« Web 2.0: TANSTAAFL! | Main | Pinging Power Laws: 1% generate 33% »

April 24, 2006

Comments

Phil Wilson

Bob, I notice that draft-saintandre-atompub-notify-04 has expired[1], seemingly without a replacement. I flagged this on the pubsub blog in January[2]. Will there be a new draft?

[1] http://www.xmpp.org/drafts/draft-saintandre-atompub-notify-04.html
[2] http://sandbox.pubsub.com/blog/?p=35

rob r


On the "push.. NAT .. Jabber" issues , it would be interesting to see more about using keep alive and push over "Comet"
[http://ajaxian.com/archives/comet-a-new-approach-to-ajax-applications].
Then, the implementation of "Observer" patterns
[http://en.wikipedia.org/wiki/Observer_pattern] might be transparent even when http is only protocol for the remote observer objects.

Dave Winer

FYI, the scaling issues on weblogs.com were on the ping-handling side, not in handling the requests from people polling changes.xml.

Also, you're right, the term "doomsayer" was not a good thing to say, and I apologize for any hurt it might have caused. However, you do a lot of name-calling in this piece, so much so that I'm reluctant to point to it, so as not to encourage this level of discourse. If you have something to say about this, can you do it without being so disrespectful about it?

Dave Winer

Also, do you really think we should re-do the network defined by RSS to build something different around notifications? Do you think RSS is failing to scale? Serious questions.

Randy Charles Morin

Sorry Bob, but the whole RSS ping thing is a failure. Both Technorati and PubSub rely on it and fail to index the vast majority of posts because the pings are simply dropped. My own evidence shows that PubSub responds to less than 10% of pings.

I've documented this countless times on The RSS Blog.
http://www.kbcafe.com/rss/?guid=20060409191336

Blogosphere search engines that use polling in addition to pings (IceRocket and Google Blog Search) are reliable and index most all of the content of feeds in their index. Blogosphere search engines that rely solely on pings, are not and index a small percentage of the actual content.

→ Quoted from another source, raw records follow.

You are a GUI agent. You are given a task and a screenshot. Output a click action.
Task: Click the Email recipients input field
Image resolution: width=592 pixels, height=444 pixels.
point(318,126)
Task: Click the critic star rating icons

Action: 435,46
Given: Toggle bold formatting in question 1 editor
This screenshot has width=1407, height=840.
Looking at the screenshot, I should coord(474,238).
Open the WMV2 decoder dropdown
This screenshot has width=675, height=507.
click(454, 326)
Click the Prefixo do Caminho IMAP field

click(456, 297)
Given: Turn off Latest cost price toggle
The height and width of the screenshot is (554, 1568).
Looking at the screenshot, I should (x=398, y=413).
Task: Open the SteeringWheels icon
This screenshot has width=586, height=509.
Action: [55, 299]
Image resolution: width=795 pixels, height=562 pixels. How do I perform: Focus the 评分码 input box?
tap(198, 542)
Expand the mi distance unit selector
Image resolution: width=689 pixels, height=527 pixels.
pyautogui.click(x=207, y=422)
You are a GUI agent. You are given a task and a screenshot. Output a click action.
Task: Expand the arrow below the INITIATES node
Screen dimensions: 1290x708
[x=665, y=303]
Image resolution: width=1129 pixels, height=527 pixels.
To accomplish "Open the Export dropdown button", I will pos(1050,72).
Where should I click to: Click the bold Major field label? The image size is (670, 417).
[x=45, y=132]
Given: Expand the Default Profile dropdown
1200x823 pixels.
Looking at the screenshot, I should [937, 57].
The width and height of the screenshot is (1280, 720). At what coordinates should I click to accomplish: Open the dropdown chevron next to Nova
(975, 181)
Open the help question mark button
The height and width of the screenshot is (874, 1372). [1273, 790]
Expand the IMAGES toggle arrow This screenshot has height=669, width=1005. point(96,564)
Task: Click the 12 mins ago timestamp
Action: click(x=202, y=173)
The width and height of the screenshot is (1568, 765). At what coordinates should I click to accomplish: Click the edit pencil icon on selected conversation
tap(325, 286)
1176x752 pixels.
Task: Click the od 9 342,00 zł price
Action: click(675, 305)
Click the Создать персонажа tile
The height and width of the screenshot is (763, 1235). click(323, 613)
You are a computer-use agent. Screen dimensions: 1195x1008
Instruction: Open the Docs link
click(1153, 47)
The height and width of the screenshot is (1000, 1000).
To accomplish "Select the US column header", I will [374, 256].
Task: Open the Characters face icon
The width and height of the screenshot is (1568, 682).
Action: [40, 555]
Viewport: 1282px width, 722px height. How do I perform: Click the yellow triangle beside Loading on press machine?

This is most evident this month with PubSub where you've experienced massive outages for days on end. A few weeks ago, I talked with Salim about this and he confirmed the ping infrastructure wasn't working.

Dave Winer

Randy: WOW!

G. Roper

Here's why I believe Dave is correct:

Notification:
To receive notification, the listener must have a socket pre-allocated. Suppose the listener receives 100 notifications simultaneously. The listener will fork or spawn a new thread, create a new socket and repeat that 100 times. Each thread/process must be processed. At some level N of simultaneous or near-simultaneous notifications, the listening system will be swamped: N may be 100, 1000, or 1 million, but at some level the system _will_ necessarily fail due to lack of resources (memory or CPU). Alternatively, notifying systems may timeout. The listening system has few choices: either die or discard notifications.

Polling:
Polling can be done at the leisure of the polling system. The number of connections Q can be limited to whatever the polling system can handle. There is zero, nada, NIL chance of the system being swamped, since at any time it is polling at most Q sites.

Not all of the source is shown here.